VIKING ENERGY/LINCOLN

Viking Energy

Viking Energy/McBain can produce up to 18 MW of power – enough for 14,000 average homes. It employs 21 people at the power plant and more than 50 other full-timejobs related to handling, processing and transporting the 225,000 tons of wood the plant uses as fuel each year.

The McBain biomass plant was built in 1988 in the McBain Industrial Park, where it is closely located to a number of forest products companies that provide some of the 225,000 tons of wood the plant uses each year for fuel.

Viking Energy/McBain, and its sister plant, Viking Energy/Lincoln, are owned by France-based Engie, one of the world's largest independent power producers, through its North American subsidiary.

Jobs at the plant include equipment operators, technicians and control room operators, plus maintenance, management and administration personnel.

Viking Energy/McBain sells its electricity to Consumers Energy, which provides power to millions of Michigan customers. The initial term of the power purchase agreement expires at the end of 2018 and the owners are working to ensure that the plants continue to produce electricity beyond this date.

The McBain power plant provides a market for low-value wood fiber, such as tops and limbs left over from timber harvest, plus bark, sawdust and similar wood byproducts generated from the forest products industry in the area. It spends about $4.5 million a year with local wood vendors.

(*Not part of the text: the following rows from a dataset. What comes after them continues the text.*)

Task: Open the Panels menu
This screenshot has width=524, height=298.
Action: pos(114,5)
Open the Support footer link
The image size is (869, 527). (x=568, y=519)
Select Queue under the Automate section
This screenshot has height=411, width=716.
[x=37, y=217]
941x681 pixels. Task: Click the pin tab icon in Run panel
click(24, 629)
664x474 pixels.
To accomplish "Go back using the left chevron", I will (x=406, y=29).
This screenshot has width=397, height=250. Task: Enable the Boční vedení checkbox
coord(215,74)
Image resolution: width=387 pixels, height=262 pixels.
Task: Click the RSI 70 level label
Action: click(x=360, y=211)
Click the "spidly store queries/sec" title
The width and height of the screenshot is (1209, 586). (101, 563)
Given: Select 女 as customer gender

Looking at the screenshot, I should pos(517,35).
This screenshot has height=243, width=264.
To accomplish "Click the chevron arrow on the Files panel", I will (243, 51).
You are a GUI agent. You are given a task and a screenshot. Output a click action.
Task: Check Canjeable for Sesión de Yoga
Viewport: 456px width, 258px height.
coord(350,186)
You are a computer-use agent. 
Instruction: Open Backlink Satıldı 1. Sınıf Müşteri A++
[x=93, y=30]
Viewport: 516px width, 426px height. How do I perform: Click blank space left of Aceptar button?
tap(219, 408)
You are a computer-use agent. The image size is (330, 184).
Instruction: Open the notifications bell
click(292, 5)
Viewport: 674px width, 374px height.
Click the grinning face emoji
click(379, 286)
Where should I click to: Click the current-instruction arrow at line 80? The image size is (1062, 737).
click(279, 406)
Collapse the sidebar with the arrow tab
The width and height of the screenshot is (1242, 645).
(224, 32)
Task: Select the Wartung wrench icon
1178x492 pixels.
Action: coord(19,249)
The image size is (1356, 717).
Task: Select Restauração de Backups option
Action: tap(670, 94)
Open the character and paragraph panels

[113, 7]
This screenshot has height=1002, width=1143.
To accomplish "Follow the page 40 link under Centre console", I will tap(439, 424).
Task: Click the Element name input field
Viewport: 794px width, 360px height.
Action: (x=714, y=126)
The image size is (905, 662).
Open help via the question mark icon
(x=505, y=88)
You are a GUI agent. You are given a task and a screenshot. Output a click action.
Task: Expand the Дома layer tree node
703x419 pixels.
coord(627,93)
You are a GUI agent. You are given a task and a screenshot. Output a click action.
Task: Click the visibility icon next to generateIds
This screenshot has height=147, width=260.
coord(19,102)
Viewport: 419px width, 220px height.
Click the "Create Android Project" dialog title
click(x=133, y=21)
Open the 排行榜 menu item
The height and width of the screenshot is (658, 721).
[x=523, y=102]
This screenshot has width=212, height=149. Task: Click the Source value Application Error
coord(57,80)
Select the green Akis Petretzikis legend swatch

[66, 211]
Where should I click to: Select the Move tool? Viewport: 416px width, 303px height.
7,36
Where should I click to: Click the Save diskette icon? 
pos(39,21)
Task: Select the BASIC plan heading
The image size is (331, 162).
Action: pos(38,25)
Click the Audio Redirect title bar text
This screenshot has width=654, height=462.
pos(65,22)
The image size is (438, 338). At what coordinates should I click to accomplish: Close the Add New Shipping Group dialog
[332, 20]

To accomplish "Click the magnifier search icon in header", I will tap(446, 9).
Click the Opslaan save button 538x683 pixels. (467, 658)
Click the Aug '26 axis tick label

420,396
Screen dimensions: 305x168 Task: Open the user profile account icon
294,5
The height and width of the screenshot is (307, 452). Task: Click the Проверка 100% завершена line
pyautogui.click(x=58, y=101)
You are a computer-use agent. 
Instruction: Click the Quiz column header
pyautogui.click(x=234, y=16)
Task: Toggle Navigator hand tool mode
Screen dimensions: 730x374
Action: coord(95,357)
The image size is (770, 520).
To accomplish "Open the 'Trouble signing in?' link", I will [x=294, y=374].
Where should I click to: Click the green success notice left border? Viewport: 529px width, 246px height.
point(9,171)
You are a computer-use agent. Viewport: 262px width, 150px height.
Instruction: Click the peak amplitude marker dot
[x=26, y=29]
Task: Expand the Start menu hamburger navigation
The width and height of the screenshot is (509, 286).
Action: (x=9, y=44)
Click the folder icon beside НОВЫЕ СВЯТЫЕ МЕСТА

Like many of Michigan's biomass plants, McBain blends a small amount of tire-derived fuel (TDF) into the wood fuel, which improves plant performance, reduces air emissions and ash, and helps resolve the problem of what to do with scrap tires that are banned from Michigan's landfills. All the TDF used at the McBain plant is regulated under the Michigan Scrap Tire Management Programand the Michigan Department of Environmental Quality.

Viking Energy/McBain is an important part of the McBain community, and surrounding areas of Missaukee, Osceola and Wexford counties. It provides jobs, a market for producers of low-value wood fiber, and supports the community through property taxes, and the goods and services it buys from local businesses. For nearly 30 years it has sponsored events in the community such as the annual Houston's Cow Camp Rodeo, vintage snowmobile races and various City beautification and environmental projects.